Puis, le verre encore sur ses lèvres :

— Maman, sais-tu quand mon frère rentrera ? Je suis venue lui parler.

La bonne mère regarda sa fille avec embarras et ne répondit rien.

— Il faut que je le voie. Mon mari a été arrêté ce matin et conduit au Luxembourg.

Elle donnait ce nom de « mari » à Fortuné de Chassagne, ci-devant noble et officier dans le régiment de Bouillé. Il l’avait aimée quand elle était ouvrière de modes rue des Lombards, enlevée et emmenée en Angleterre, où il avait émigré après le 10 août. C’était son amant ; mais elle trouvait plus décent de le nommer son époux, devant sa mère. Et elle se disait que la misère les avait bien mariés et que c’était un sacrement que le malheur.

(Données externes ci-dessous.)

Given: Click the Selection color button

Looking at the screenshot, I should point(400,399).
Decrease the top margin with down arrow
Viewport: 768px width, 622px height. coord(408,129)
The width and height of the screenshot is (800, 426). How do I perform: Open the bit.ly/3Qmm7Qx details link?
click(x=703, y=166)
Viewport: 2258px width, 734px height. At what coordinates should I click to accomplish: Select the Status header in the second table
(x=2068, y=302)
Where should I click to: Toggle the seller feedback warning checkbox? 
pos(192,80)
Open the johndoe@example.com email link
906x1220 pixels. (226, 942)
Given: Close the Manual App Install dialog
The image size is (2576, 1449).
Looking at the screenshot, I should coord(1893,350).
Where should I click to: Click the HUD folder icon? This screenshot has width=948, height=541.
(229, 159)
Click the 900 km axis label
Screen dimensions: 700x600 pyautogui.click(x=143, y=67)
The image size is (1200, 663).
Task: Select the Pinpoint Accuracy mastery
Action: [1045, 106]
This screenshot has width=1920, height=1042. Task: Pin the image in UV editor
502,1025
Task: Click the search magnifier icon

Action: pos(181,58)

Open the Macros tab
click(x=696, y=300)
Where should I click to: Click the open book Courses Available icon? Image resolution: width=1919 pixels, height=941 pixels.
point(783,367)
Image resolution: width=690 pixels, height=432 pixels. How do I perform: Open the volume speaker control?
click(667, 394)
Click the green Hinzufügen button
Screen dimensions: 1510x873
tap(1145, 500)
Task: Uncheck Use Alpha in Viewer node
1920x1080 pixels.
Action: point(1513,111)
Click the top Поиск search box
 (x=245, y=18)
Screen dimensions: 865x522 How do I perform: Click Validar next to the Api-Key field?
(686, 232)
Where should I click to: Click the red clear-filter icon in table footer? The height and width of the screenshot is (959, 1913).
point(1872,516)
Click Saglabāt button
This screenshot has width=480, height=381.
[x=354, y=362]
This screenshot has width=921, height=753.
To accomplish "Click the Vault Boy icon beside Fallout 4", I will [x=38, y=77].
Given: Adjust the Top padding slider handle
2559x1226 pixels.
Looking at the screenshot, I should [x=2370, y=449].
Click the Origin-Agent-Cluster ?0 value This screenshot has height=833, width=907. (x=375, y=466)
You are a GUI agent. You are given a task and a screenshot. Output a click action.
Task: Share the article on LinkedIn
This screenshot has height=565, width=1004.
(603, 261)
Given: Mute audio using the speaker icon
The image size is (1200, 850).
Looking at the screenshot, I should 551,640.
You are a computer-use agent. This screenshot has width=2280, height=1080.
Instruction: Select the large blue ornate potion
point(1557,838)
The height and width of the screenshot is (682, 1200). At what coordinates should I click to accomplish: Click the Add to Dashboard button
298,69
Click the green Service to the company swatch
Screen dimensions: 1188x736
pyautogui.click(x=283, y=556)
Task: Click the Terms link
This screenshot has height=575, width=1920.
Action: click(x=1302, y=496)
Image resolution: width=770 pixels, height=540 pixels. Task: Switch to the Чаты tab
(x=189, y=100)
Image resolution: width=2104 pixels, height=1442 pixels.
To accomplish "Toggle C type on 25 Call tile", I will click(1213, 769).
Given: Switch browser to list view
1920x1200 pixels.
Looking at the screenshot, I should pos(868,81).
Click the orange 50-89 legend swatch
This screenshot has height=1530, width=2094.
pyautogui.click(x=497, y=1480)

Ils avaient plus d’une fois passé la nuit tous deux sur un banc, dans les parcs de Londres, et ramassé des morceaux de pain sous les tables des tavernes, à Piccadilly.

Sa mère ne répondait point et la regardait d’un œil morne.

— Tu ne m’entends donc pas, maman ? Le temps presse, il faut que je voie Évariste tout de suite : lui seul peut sauver Fortuné.

— Julie, répondit la mère, il vaut mieux que tu ne parles pas à ton frère.